Moving Beyond “Root Causes:” The Complicated Relationship between Development and Migration
As policymakers in Europe and other high-income countries search for ways to reduce unmanaged migration, they are paying new attention to addressing the drivers of migration, in particular the lack of economic opportunities in countries of origin.
The logic, embedded in the European Commission’s 2015 European Agenda on Migration for example, suggests that if development assistance can improve livelihood prospects in countries of migrant origin, outward migration will decrease.
However, the nature of migrant decision-making and the complex relationship between migration and development suggest development assistance may be a blunt tool for reshaping migration patterns—and indeed one that could increase migration flows over the short term. Numerous studies have found that as countries become richer and their citizens have more resources at their disposal, emigration increases, at least initially. And while employment may decrease the likelihood that an individual will migrate in some contexts, in others it appears to increase those prospects.

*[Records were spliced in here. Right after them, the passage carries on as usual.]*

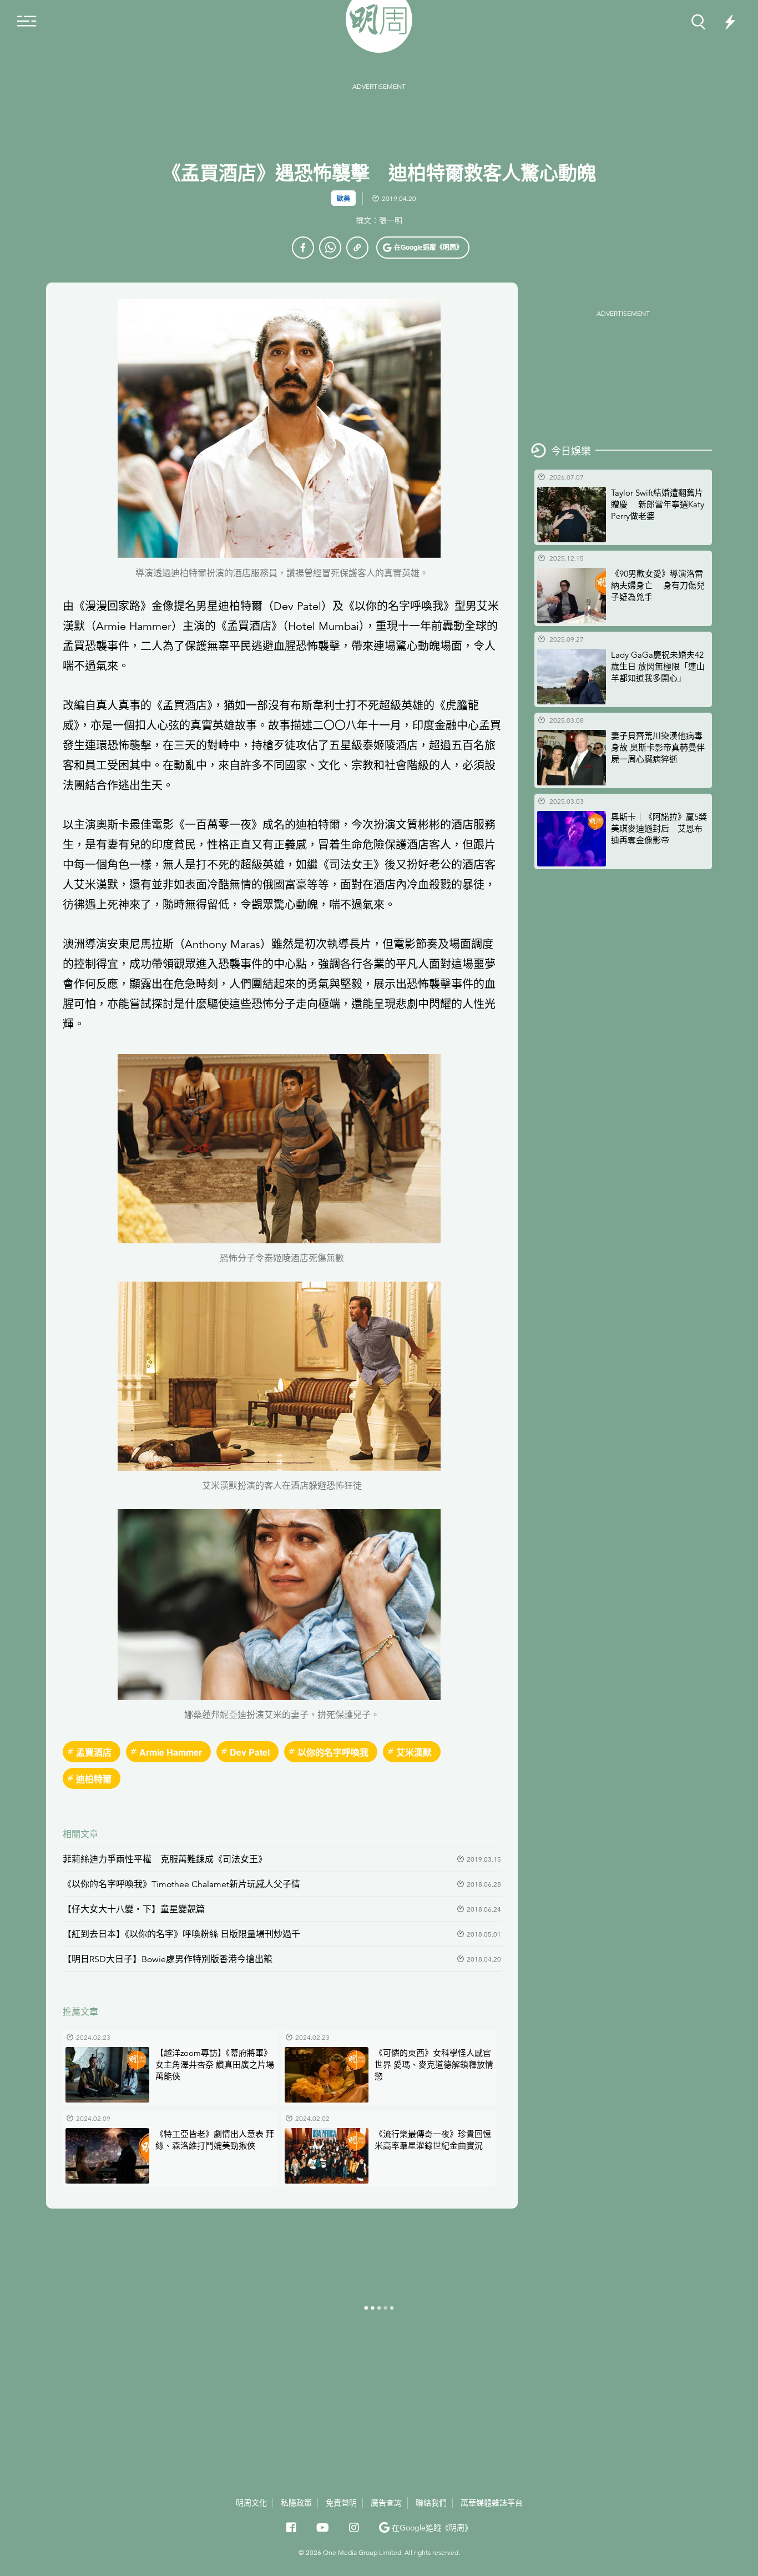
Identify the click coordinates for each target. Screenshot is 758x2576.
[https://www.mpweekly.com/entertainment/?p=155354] (357, 247)
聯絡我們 (431, 2503)
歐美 (343, 198)
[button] (422, 247)
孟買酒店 (94, 1752)
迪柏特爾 (94, 1778)
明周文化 (251, 2503)
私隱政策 (296, 2503)
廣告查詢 (386, 2502)
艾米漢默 (414, 1752)
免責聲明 (341, 2503)
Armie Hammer (170, 1752)
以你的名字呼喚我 (332, 1752)
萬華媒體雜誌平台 (492, 2503)
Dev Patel (250, 1752)
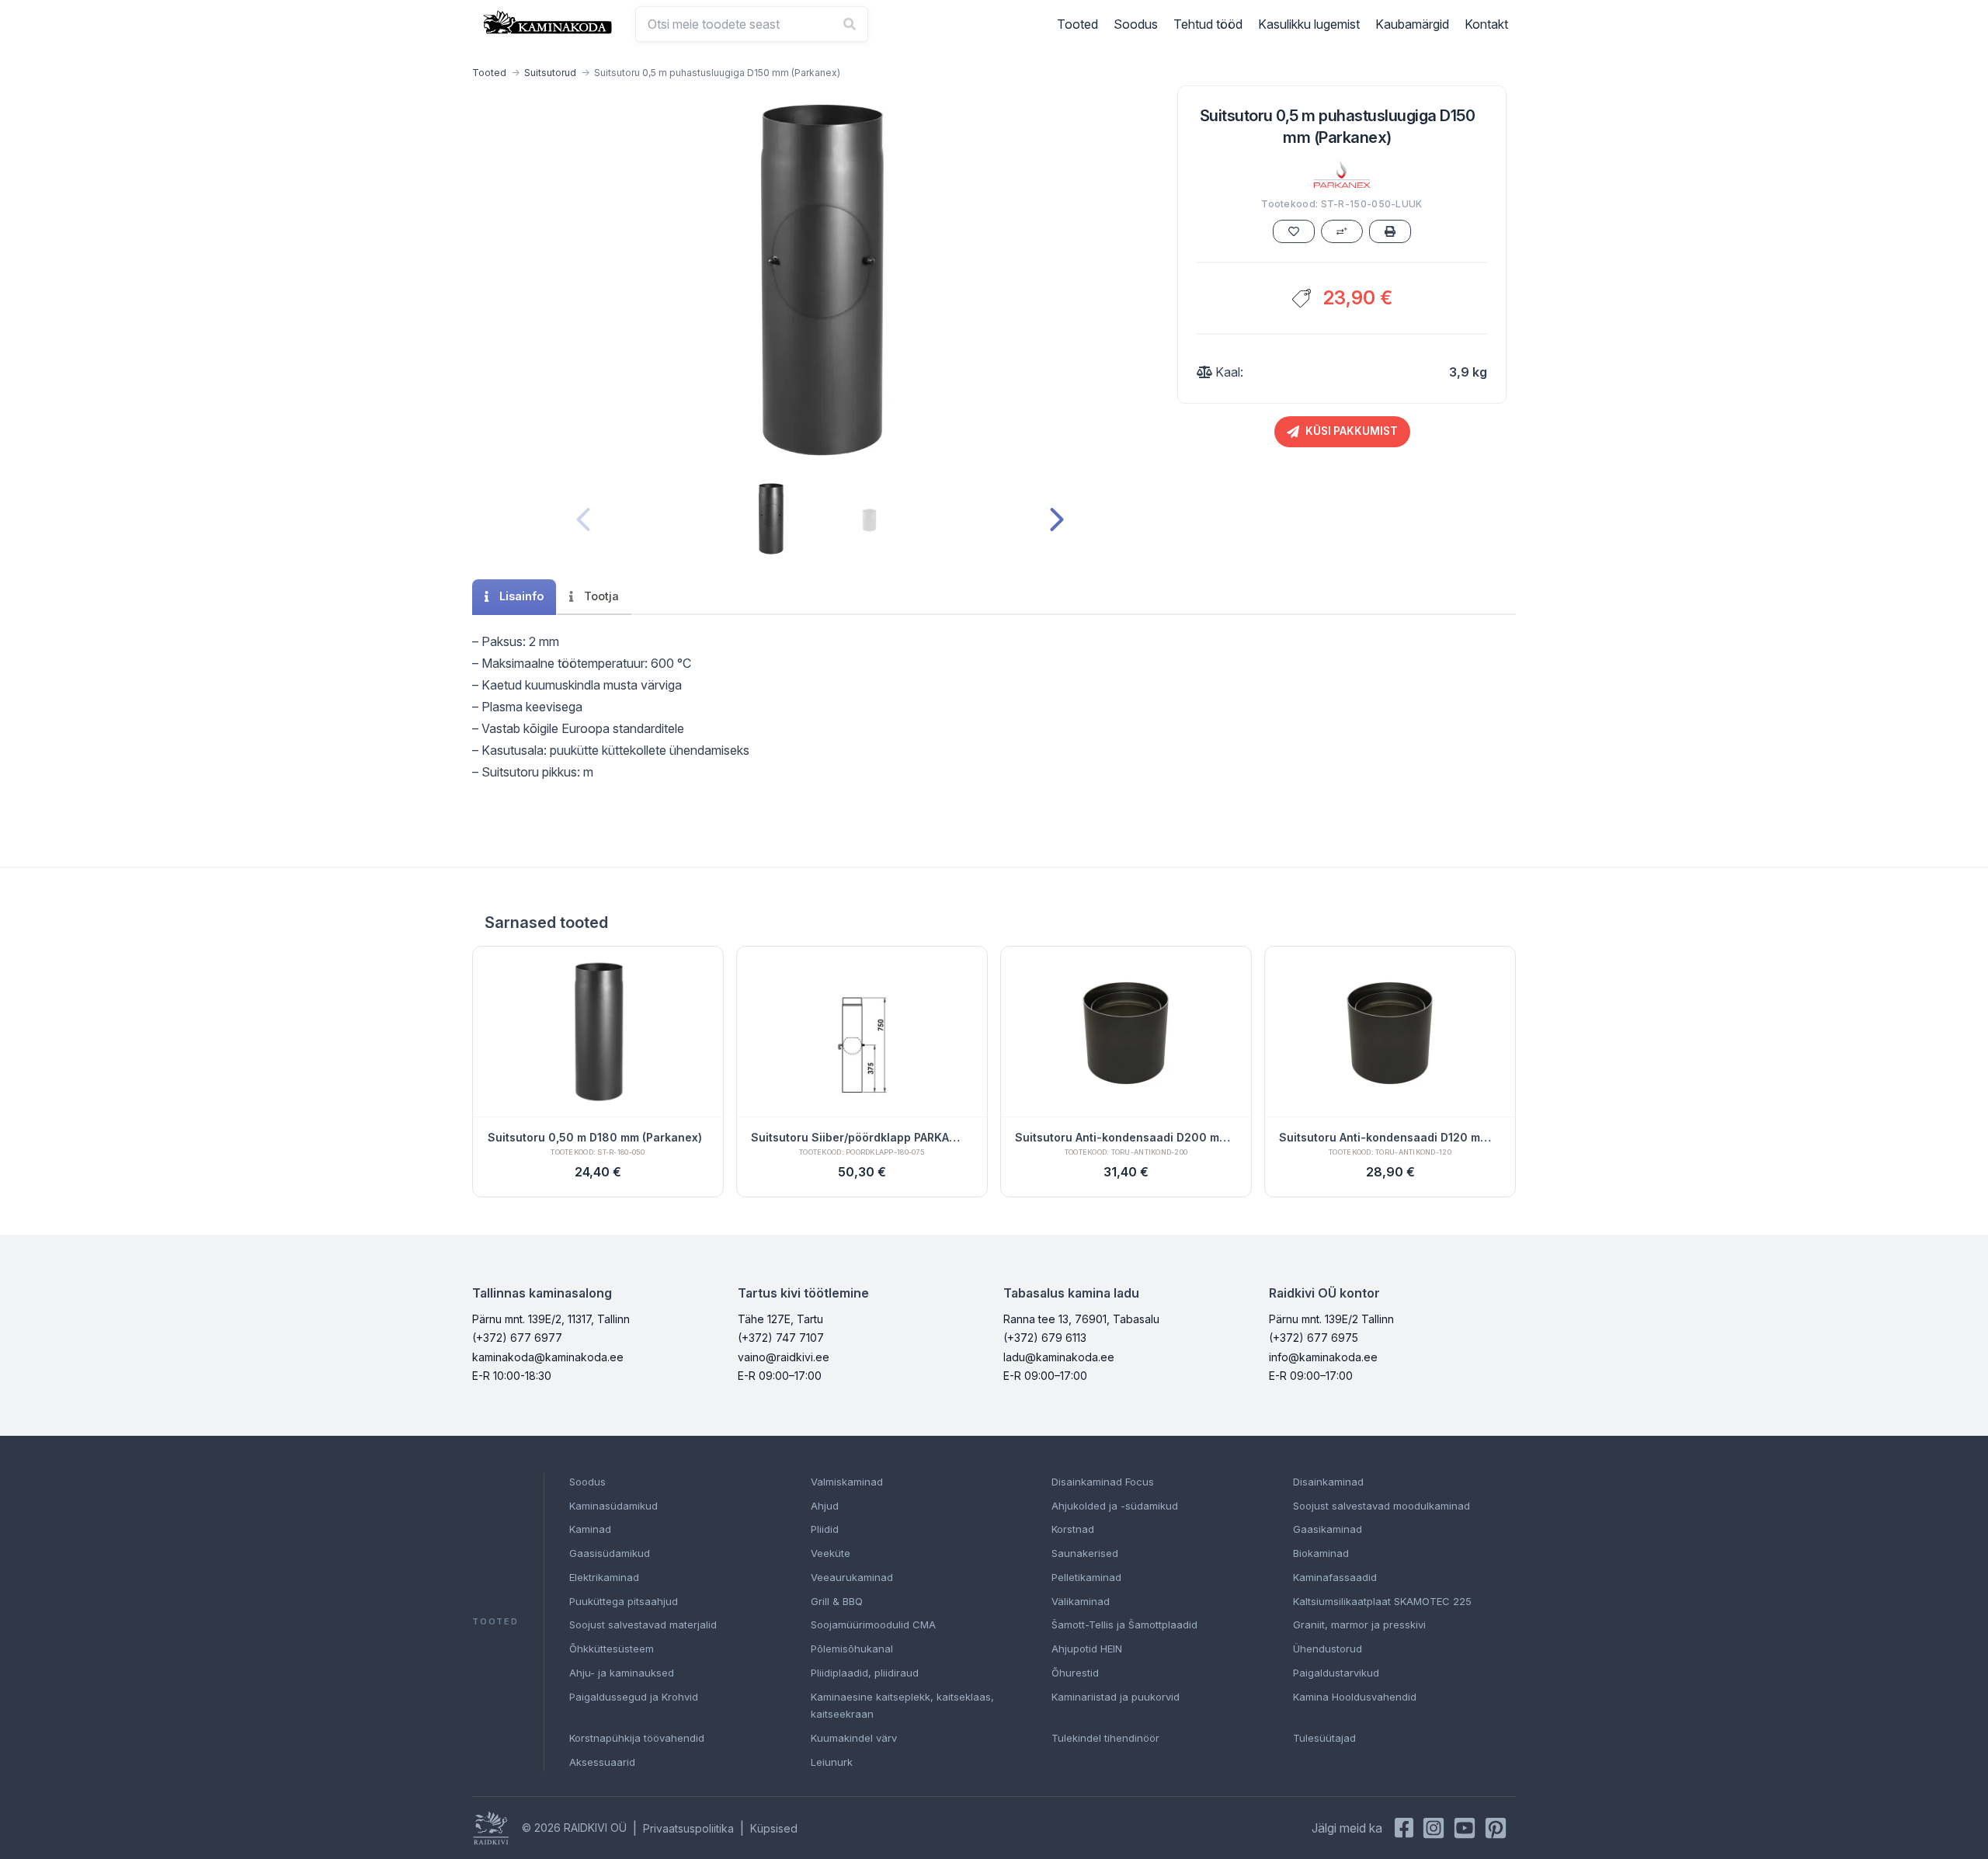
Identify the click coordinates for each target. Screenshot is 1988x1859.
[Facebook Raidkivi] (1404, 1828)
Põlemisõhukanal (852, 1648)
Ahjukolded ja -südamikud (1114, 1505)
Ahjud (825, 1505)
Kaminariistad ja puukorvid (1115, 1696)
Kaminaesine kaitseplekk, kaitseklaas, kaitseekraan (902, 1705)
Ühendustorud (1327, 1648)
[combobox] (751, 24)
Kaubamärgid (1412, 24)
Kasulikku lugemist (1309, 24)
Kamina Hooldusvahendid (1354, 1696)
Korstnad (1072, 1529)
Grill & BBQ (837, 1601)
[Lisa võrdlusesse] (1342, 231)
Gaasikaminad (1327, 1529)
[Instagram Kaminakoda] (1433, 1828)
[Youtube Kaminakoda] (1464, 1828)
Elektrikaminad (604, 1577)
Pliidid (825, 1529)
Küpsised (774, 1828)
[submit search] (849, 24)
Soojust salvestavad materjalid (643, 1624)
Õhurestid (1075, 1672)
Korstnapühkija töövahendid (636, 1738)
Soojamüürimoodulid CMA (873, 1624)
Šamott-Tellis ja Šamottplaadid (1124, 1624)
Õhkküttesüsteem (611, 1648)
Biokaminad (1321, 1553)
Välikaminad (1080, 1601)
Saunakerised (1084, 1553)
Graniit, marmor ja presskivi (1359, 1624)
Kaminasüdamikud (613, 1505)
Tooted (1077, 24)
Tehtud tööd (1207, 24)
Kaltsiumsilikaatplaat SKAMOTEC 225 (1382, 1601)
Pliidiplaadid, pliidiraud (865, 1672)
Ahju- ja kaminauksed (621, 1672)
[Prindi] (1390, 231)
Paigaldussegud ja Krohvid (633, 1696)
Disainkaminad (1328, 1481)
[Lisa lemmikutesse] (1294, 231)
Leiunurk (832, 1762)
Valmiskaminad (847, 1481)
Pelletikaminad (1086, 1577)
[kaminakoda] (547, 22)
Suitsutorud (550, 72)
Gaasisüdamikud (609, 1553)
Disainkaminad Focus (1102, 1481)
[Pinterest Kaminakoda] (1496, 1828)
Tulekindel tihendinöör (1105, 1738)
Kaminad (590, 1529)
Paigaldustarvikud (1336, 1672)
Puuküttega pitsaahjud (623, 1601)
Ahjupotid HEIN (1086, 1648)
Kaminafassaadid (1335, 1577)
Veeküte (830, 1553)
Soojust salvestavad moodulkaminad (1381, 1505)
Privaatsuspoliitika (688, 1828)
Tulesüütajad (1324, 1738)
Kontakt (1486, 24)
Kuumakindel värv (854, 1738)
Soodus (1136, 24)
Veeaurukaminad (852, 1577)
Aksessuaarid (602, 1762)
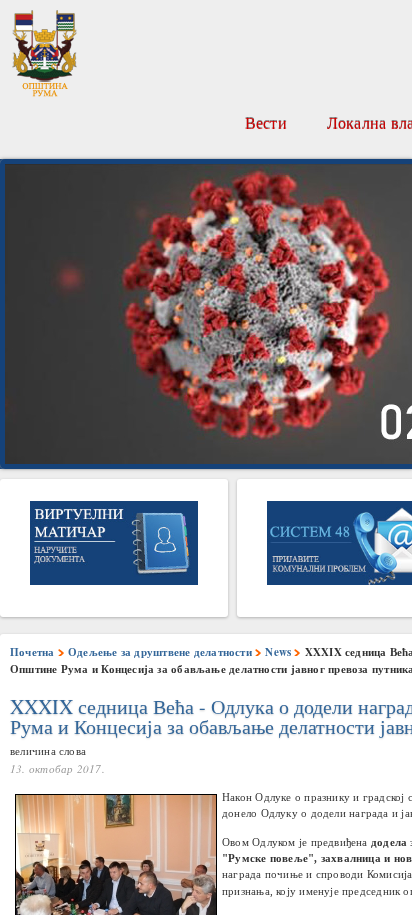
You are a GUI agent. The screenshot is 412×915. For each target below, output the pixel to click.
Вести (266, 122)
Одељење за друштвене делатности (160, 652)
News (278, 652)
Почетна (32, 652)
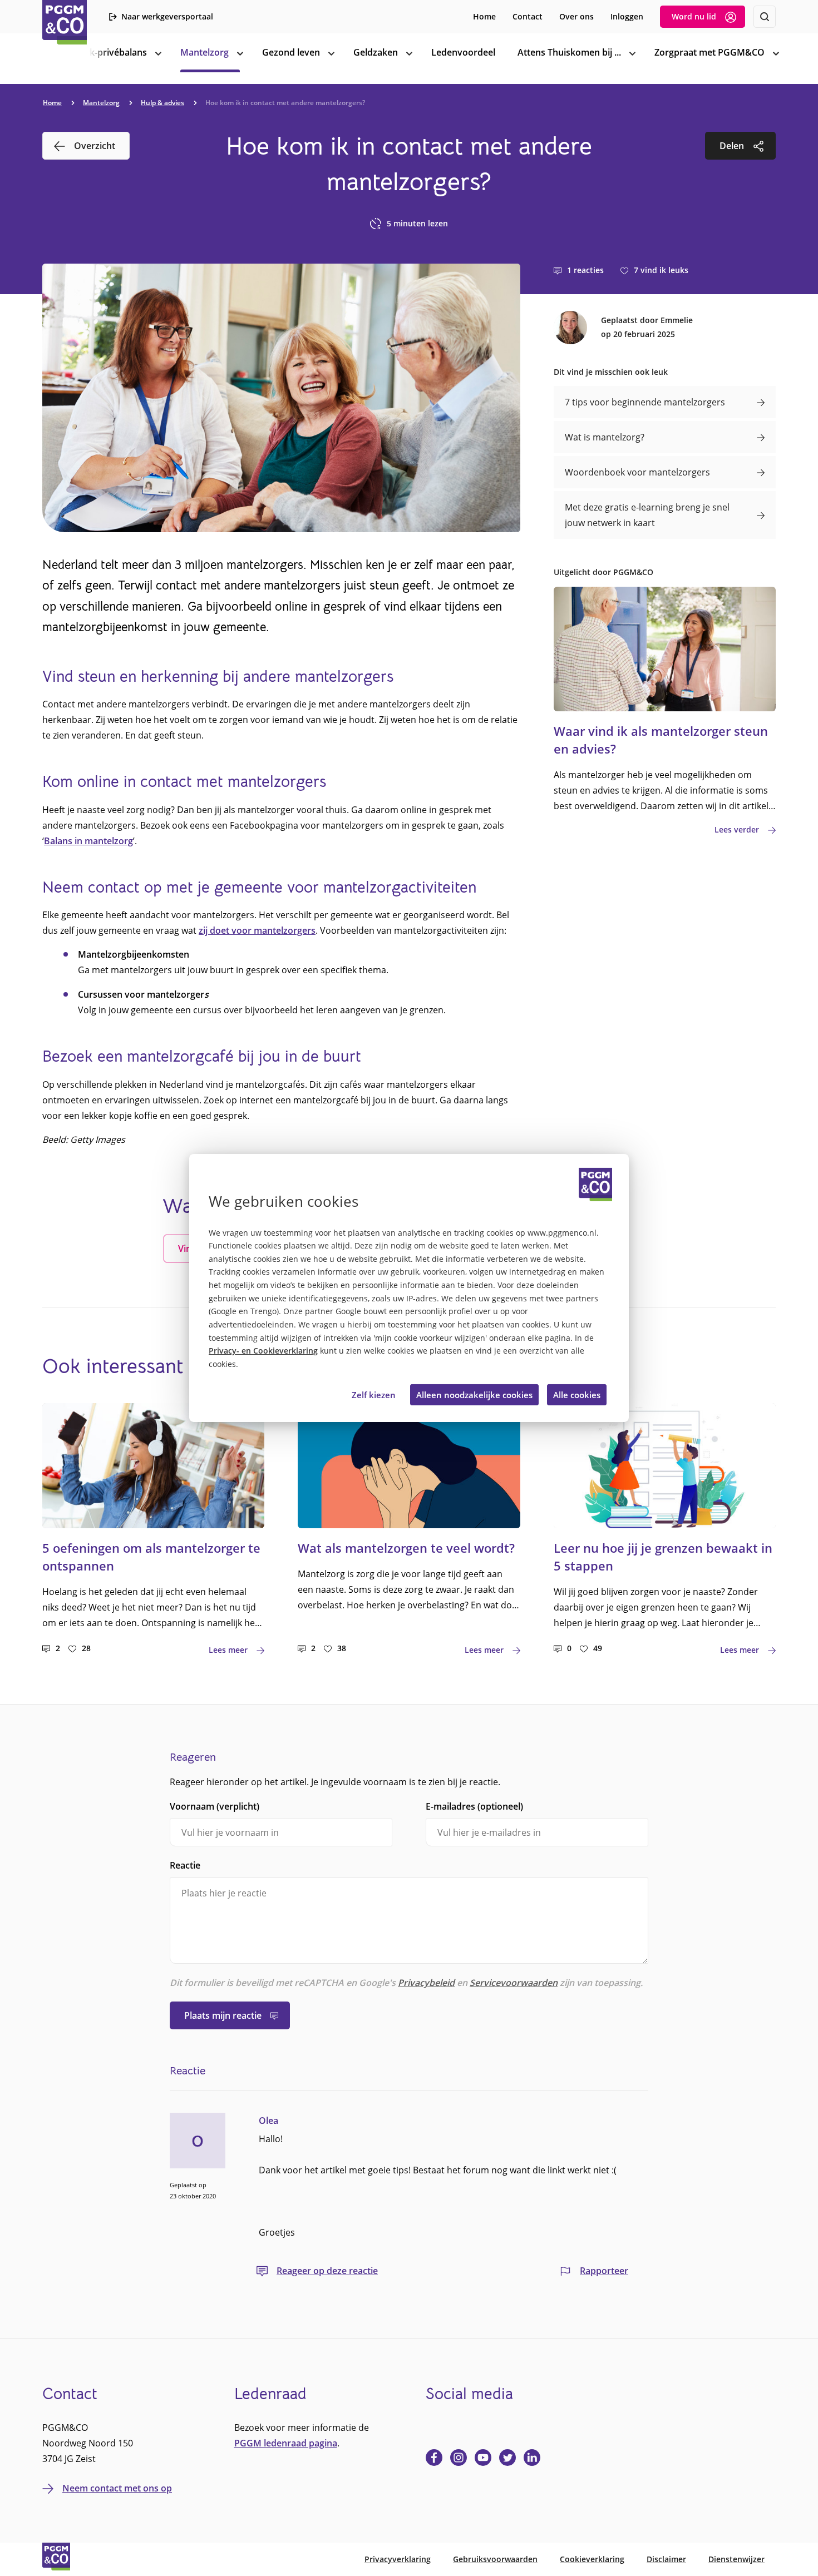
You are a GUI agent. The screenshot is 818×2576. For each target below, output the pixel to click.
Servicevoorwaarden (514, 1982)
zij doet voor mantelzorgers (257, 930)
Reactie (185, 1865)
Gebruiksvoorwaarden (495, 2559)
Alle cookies (576, 1394)
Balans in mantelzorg (88, 841)
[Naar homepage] (64, 22)
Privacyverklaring (397, 2559)
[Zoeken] (764, 17)
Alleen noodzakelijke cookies (474, 1394)
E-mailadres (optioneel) (474, 1806)
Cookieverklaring (592, 2559)
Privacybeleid (426, 1982)
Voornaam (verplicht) (214, 1806)
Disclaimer (666, 2559)
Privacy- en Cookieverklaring (263, 1351)
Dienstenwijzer (736, 2559)
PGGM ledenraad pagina (285, 2443)
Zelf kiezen (374, 1394)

Little solid research has been done on the extent to which development policies reshape migration, but the brief suggests shifting the focus of development assistance away from increasing individuals’ skills and assets toward the creation of opportunities at the local, regional, or national level. Investments in the broader economic or governance structures that are a prerequisite for economic growth and stability may offer more alternatives to emigration in the long run. In the shorter term, destination-country policymakers may need to accept the idea of working with, rather than against, migration trends to reap the development benefits of migration.